Count the lines in the data below that contain the string "height", where case counts, and reply with only the number.

▸ **Data for this exercise**
▬▬▬▬▬▬▬▬▬▬
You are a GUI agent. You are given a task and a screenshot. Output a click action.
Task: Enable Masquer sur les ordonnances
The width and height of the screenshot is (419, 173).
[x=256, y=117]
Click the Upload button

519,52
▬▬▬▬▬▬▬▬▬▬
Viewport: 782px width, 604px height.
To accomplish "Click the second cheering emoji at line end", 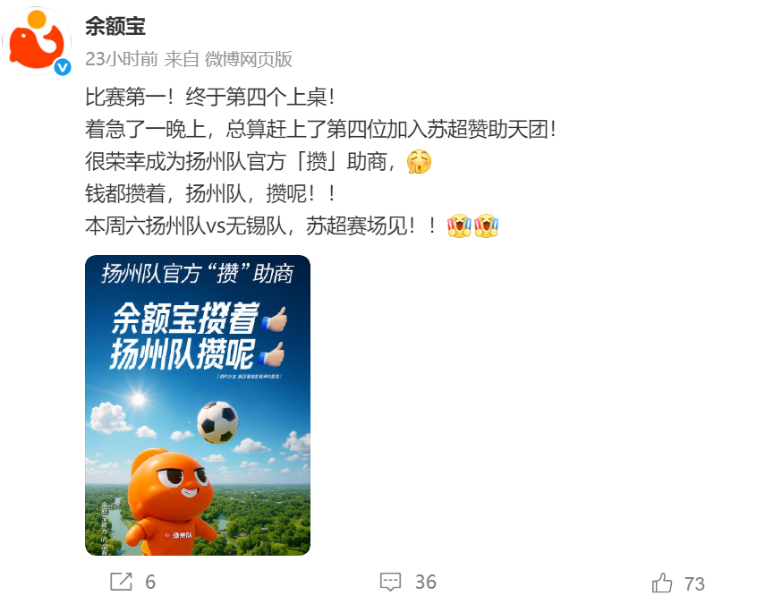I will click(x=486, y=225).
▬▬▬▬▬▬▬▬▬▬
▸ **Final result**
2